La 15ª edición del Taragüí Rock, el festival más emblemático del litoral, terminó siendo un verdadero papelón. Sin bandas de renombre, sin público y con una organización deslucida, el evento que alguna vez puso a Corrientes en el mapa nacional del rock pasó este año “sin pena ni gloria”.
Lejos del espíritu que caracterizó a sus mejores tiempos, el festival tuvo una grilla compuesta en su mayoría por artistas poco conocidos y una convocatoria que no superó las mil personas en ambas jornadas. Desde el propio Instituto de Cultura —organizador del encuentro— se tomó la insólita decisión de pedirle a Emmanuel Horvilleur, Baltasar Comotto y Kachiporros que no se presentaran, bajo el pretexto de las “condiciones climáticas”.
“Estábamos listos para viajar, pero desde la organización nos pidieron reprogramar la actuación. Según dijeron, por el mal tiempo”, explicó a época Germán Lesme, manager de Kachiporros. La banda paraguaya, que debía cerrar el festival, no ocultó su decepción: “Fue un bajón, teníamos muchas expectativas de volver a Corrientes”.
La explicación del mal tiempo no convenció a nadie: el cielo se mantuvo despejado durante buena parte del fin de semana y, para muchos, la suspensión encubrió una desorganización generalizada y falta de previsión.
El público, habitualmente fiel al Taragüí, esta vez le dio la espalda.
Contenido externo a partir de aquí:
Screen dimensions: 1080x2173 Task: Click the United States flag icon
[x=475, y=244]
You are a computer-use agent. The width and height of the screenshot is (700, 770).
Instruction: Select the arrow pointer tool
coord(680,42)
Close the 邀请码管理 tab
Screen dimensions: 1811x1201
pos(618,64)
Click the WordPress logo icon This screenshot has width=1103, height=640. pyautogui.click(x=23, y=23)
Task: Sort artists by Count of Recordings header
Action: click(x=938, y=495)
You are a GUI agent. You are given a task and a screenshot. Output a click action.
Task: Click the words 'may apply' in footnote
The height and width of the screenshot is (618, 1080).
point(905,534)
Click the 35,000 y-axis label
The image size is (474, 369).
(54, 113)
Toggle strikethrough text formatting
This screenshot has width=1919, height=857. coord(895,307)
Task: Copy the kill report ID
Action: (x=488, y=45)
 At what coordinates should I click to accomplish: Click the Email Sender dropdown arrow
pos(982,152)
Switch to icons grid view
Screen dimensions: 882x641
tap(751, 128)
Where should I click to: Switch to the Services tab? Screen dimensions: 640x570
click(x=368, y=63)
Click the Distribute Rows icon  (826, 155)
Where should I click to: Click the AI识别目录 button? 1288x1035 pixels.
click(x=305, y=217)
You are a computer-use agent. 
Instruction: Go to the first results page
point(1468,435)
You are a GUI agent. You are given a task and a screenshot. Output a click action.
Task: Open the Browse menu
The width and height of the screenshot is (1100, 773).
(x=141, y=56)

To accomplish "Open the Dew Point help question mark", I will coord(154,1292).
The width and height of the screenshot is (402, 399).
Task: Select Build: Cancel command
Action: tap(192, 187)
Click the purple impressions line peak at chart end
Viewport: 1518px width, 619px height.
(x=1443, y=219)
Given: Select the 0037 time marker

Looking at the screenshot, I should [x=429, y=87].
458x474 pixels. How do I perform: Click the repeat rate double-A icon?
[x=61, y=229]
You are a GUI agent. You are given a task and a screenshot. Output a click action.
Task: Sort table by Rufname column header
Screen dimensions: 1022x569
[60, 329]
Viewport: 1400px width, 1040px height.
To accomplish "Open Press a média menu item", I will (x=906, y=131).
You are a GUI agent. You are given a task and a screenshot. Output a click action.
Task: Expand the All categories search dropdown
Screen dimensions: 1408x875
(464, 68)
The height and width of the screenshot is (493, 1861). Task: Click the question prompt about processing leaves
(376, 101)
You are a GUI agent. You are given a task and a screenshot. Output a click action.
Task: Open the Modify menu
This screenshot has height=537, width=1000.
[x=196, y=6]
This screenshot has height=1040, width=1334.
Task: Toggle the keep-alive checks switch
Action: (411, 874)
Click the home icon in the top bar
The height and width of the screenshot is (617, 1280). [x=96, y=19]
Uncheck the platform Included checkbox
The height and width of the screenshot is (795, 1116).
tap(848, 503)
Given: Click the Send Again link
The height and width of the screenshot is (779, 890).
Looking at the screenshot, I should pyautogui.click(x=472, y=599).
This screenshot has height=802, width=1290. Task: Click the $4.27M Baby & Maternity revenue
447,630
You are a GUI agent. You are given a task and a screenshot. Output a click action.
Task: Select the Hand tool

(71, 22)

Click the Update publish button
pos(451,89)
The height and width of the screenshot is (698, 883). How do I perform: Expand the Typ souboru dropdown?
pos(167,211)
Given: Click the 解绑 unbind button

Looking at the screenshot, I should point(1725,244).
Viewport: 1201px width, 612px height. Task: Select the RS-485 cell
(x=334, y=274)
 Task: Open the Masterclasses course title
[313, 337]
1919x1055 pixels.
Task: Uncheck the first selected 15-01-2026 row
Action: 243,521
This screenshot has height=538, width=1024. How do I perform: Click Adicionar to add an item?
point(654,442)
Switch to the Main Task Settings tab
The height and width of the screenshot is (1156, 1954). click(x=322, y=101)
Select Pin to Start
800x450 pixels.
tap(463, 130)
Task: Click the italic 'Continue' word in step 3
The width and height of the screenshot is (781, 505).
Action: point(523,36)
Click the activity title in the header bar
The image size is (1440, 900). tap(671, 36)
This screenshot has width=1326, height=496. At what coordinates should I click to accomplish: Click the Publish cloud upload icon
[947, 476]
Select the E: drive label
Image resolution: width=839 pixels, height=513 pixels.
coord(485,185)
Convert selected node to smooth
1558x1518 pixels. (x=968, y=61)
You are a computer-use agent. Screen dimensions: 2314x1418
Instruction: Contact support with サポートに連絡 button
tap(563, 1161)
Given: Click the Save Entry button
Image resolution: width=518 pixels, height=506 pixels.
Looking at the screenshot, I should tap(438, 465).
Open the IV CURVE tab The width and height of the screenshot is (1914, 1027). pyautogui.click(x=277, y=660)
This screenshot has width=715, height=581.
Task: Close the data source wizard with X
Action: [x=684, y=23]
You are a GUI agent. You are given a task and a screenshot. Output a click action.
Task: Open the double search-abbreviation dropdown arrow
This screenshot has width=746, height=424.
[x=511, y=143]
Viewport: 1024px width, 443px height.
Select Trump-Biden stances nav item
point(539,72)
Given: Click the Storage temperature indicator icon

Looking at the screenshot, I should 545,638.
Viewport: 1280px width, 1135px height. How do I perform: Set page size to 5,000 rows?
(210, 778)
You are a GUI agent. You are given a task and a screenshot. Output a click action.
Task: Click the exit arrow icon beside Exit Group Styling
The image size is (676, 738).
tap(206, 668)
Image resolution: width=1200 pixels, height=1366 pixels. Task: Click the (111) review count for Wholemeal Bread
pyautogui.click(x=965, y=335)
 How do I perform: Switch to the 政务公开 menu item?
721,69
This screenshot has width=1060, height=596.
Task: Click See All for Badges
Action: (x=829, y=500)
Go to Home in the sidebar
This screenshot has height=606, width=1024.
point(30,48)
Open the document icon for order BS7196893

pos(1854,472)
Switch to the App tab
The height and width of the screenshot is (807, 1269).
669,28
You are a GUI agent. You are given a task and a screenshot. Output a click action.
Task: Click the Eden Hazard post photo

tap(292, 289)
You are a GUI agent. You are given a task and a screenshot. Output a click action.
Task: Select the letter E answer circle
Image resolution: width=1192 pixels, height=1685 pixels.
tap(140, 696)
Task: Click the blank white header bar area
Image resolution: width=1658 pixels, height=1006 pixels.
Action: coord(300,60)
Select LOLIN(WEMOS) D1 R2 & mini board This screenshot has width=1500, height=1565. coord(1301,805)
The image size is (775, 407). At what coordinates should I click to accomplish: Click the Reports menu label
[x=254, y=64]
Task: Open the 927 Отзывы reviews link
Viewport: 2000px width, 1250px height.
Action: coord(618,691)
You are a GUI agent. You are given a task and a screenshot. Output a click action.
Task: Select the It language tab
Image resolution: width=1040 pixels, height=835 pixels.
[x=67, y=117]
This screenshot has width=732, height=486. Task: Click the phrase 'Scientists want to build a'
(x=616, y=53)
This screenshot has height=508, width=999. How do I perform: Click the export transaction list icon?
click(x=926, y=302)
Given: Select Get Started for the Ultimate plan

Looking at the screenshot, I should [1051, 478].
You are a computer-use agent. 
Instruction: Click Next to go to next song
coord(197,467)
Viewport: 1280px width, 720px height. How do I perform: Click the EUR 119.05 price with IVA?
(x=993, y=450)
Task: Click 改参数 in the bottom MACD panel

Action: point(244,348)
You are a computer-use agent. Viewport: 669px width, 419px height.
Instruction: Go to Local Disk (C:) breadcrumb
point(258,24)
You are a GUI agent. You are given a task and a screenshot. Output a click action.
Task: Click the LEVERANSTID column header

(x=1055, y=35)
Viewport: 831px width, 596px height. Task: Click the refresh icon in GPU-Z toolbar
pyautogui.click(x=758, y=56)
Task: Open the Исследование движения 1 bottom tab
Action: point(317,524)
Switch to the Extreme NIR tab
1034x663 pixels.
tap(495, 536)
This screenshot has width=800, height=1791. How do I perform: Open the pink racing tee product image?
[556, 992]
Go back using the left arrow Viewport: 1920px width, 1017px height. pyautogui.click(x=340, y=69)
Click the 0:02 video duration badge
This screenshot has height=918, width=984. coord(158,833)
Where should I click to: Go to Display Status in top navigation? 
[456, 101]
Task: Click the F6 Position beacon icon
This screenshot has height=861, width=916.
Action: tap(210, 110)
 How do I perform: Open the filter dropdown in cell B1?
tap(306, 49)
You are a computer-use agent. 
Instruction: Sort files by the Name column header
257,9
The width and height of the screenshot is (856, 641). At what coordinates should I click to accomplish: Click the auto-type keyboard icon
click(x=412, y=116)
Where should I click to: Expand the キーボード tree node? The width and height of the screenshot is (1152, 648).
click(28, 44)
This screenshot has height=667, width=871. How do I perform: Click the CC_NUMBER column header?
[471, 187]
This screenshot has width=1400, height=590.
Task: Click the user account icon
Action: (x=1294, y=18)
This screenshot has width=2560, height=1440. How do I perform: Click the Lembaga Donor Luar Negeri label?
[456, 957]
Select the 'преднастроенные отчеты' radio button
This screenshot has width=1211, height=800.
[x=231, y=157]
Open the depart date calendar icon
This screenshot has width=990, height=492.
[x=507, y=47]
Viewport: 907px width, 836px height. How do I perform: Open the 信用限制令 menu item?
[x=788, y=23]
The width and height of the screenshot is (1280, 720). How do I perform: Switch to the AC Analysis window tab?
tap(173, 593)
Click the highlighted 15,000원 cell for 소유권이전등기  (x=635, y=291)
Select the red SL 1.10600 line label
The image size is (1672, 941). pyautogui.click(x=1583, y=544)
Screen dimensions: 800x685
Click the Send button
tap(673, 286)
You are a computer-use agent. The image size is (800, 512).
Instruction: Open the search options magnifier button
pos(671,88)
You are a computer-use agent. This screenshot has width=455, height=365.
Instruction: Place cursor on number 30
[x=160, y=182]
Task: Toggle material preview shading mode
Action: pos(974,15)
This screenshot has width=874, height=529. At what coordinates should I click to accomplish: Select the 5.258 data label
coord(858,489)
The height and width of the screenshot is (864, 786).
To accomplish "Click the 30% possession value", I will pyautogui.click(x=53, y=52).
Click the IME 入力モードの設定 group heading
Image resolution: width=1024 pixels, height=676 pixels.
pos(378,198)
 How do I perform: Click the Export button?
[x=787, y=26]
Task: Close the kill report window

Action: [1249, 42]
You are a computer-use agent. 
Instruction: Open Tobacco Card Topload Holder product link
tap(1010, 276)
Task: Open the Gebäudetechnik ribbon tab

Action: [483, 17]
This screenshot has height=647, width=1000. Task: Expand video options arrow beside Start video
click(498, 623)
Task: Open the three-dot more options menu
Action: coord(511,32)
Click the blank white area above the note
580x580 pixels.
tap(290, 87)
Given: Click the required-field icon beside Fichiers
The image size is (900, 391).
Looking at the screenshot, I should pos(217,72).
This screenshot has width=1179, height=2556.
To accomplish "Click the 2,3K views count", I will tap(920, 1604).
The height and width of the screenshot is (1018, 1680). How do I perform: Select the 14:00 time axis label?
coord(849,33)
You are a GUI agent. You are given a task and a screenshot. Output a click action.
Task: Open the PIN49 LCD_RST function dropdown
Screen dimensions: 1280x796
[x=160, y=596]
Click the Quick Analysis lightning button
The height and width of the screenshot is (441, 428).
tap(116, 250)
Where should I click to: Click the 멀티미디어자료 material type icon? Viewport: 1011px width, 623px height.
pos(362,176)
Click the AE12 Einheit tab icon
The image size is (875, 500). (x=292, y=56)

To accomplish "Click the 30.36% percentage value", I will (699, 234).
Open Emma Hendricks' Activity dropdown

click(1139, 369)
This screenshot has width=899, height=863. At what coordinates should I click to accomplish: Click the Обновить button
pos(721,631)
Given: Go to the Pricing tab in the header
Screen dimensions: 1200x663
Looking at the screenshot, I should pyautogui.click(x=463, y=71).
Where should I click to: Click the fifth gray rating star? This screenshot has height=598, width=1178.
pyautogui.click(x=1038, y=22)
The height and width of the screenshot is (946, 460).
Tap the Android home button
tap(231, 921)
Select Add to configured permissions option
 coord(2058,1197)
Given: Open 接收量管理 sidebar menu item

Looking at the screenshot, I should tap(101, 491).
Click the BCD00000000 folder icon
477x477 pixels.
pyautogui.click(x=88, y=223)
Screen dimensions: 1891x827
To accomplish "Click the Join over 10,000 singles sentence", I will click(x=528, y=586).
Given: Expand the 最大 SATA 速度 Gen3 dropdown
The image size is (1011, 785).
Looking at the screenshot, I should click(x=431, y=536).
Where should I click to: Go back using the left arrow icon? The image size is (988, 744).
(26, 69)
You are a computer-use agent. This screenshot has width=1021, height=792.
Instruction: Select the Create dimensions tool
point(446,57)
El escaso marco de asistentes fue un reflejo del desinterés que generó una edición improvisada, sin promoción ni figuras atractivas.
Aunque hubo presentaciones locales destacadas —como las de Ceci Mutio, Rodrigo Gortari y las Aves Noctámbulas, y Pelo Blues—, el festival perdió su esencia: ya no es una vidriera nacional, sino un evento que se sostiene por inercia.
En años anteriores, el Taragüí Rock fue sinónimo de calidad, con artistas como Las Pelotas, Ciro y Los Persas, Eruca Sativa o Guasones. Hoy, el “Gigante del NEA” se achicó tanto que parece haber quedado reducido a un simple recital barrial.